#### SOURCE EXTRACT
# # # # #
7. Respondents contended before the High Court that the builder had violated the
conditions imposed in the order of exemption; that need of the weaker sections of the
society was not being attended to and a big racket had been formed by real estate
speculators to eliminate the economically weaker sections and persons genuinely in need
of housing accommodation and to make unauthorised and illegal profit of such
transactions. The had also challenged the sanction of escalation following the demand of
the builder and alleged that the legislative purpose of according exemption and even as
contemplated in the original order of exemption have been departed from in allowing
escalation beyond reasonable limits. It had been further alleged that applications from
genuine persons belonging to the economically weaker sections have been overlooked
and persons not entitled to the benefit have been registered by the builders and even
allotted apartments and the builders are in collusion with racketeers.
# # # # #
#### SET PROBLEM
Continue the judgment excerpt above on the respondents' allegations against the builder, starting after its final sentence.

#### DATA BLOCK
# # # # #
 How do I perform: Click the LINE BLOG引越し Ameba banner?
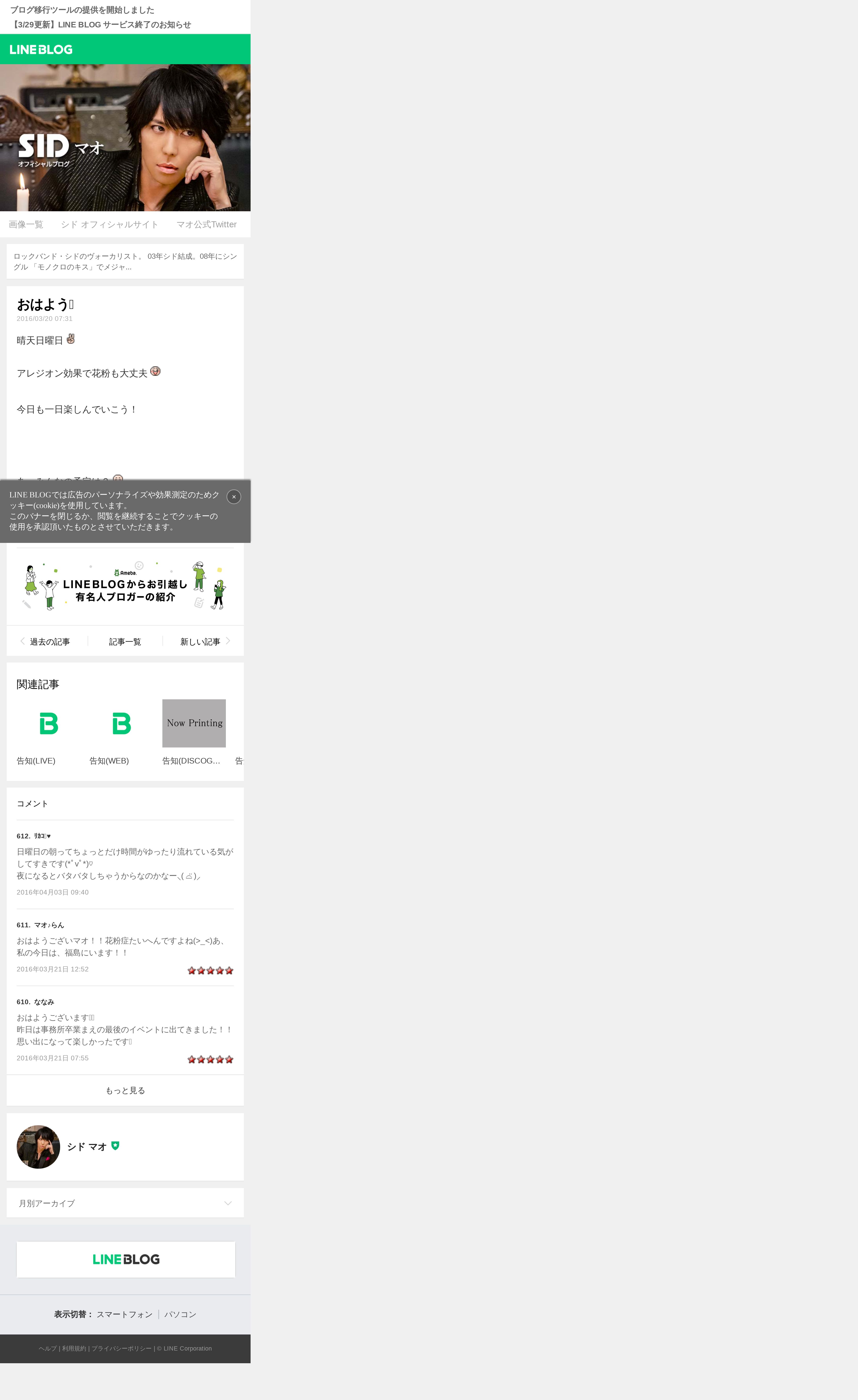point(125,586)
# # # # #
#### ANSWER BELOW
8. We have already indicated that the High Court did not examine the factual aspects
involved in the dispute when it dismissed the writ petition but proceeded to lay down the
guidelines. The respondents have alleged that their claims for allotment of premises have
been overlooked though they came earlier in point of time. There is also serious dispute
raised by them before us that the escalation permitted by the Government to the builder is
excessive and not warranted.
9. Basic needs of man have traditionally been accepted to the three - food, clothing and
shelter. The right to life is guaranteed in any civilized society. That would take within
its sweep the right to food, the right to clothing, the right to decent environment and a
reasonable accommodation to live in. The difference between the need of an animal and
a human being for shelter has to be kept in view. For the animal it is the bare protection
of the body; for a human being it has to be a suitable accommodation which would allow
him to grow in every aspect - physical, mental and intellectual. The Constitution aims at
ensuring fuller development of every child. That would be possible only if the child is in
a proper home. It is not necessary that every citizen must be ensured of living in a well
built comfortable house but a reasonable home particularly for people in India can even
be mud built thatched house or a mud-built fire proof accommodation.
10. With the increase of population and the shift of the rural masses to urban areas over
the decades the ratio of poor people without houses in the urban areas has rapidly
increased. This is a feature which had become more perceptible after independence.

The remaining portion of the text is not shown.